**Work request:**
Would you return, word for word, the lines of the data below from the line with "Timeline ▾ (300, 154)" through the line with "serie BKT (480, 77)", and no others?

##### Input data

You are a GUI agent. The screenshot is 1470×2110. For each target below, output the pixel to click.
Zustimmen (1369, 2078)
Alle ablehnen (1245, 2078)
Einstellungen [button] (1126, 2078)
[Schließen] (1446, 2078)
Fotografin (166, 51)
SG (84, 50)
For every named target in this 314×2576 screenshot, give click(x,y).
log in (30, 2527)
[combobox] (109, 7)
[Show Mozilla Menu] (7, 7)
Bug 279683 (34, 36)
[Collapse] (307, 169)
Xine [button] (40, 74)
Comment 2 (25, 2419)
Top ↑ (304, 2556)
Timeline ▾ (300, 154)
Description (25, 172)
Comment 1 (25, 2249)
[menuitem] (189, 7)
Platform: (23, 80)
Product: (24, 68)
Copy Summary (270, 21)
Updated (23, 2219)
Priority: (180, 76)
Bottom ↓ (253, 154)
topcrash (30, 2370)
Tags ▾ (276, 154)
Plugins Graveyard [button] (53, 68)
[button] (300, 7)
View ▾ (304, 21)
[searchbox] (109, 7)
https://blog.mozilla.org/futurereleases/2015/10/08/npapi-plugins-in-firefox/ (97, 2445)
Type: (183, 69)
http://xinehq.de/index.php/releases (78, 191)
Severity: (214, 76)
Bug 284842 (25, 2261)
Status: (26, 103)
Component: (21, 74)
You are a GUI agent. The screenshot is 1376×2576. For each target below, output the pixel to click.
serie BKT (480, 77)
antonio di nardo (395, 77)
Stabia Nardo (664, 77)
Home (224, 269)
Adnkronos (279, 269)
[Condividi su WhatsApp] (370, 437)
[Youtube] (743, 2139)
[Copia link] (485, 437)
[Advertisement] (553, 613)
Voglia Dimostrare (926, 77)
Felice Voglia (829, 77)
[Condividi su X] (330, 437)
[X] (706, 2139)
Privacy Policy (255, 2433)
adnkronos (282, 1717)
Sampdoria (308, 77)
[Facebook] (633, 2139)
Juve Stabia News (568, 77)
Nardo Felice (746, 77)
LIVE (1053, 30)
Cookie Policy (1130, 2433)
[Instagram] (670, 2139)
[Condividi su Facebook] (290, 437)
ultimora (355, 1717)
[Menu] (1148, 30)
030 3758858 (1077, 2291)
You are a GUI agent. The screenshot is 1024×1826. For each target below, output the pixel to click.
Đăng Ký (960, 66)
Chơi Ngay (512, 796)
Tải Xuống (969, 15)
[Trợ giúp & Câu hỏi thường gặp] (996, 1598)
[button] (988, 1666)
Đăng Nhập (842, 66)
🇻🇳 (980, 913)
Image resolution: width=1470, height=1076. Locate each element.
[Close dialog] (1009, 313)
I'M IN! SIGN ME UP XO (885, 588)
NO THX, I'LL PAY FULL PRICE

##########

**Completed task:**
Timeline ▾ (300, 154)
Description (25, 172)
Comment 1 (25, 2249)
[menuitem] (189, 7)
Platform: (23, 80)
Product: (24, 68)
Copy Summary (270, 21)
Updated (23, 2219)
Priority: (180, 76)
Bottom ↓ (253, 154)
topcrash (30, 2370)
Tags ▾ (276, 154)
Plugins Graveyard [button] (53, 68)
[button] (300, 7)
View ▾ (304, 21)
[searchbox] (109, 7)
https://blog.mozilla.org/futurereleases/2015/10/08/npapi-plugins-in-firefox/ (97, 2445)
Type: (183, 69)
http://xinehq.de/index.php/releases (78, 191)
Severity: (214, 76)
Bug 284842 (25, 2261)
Status: (26, 103)
Component: (21, 74)
You are a GUI agent. The screenshot is 1376×2576. For each target below, output the pixel to click.
serie BKT (480, 77)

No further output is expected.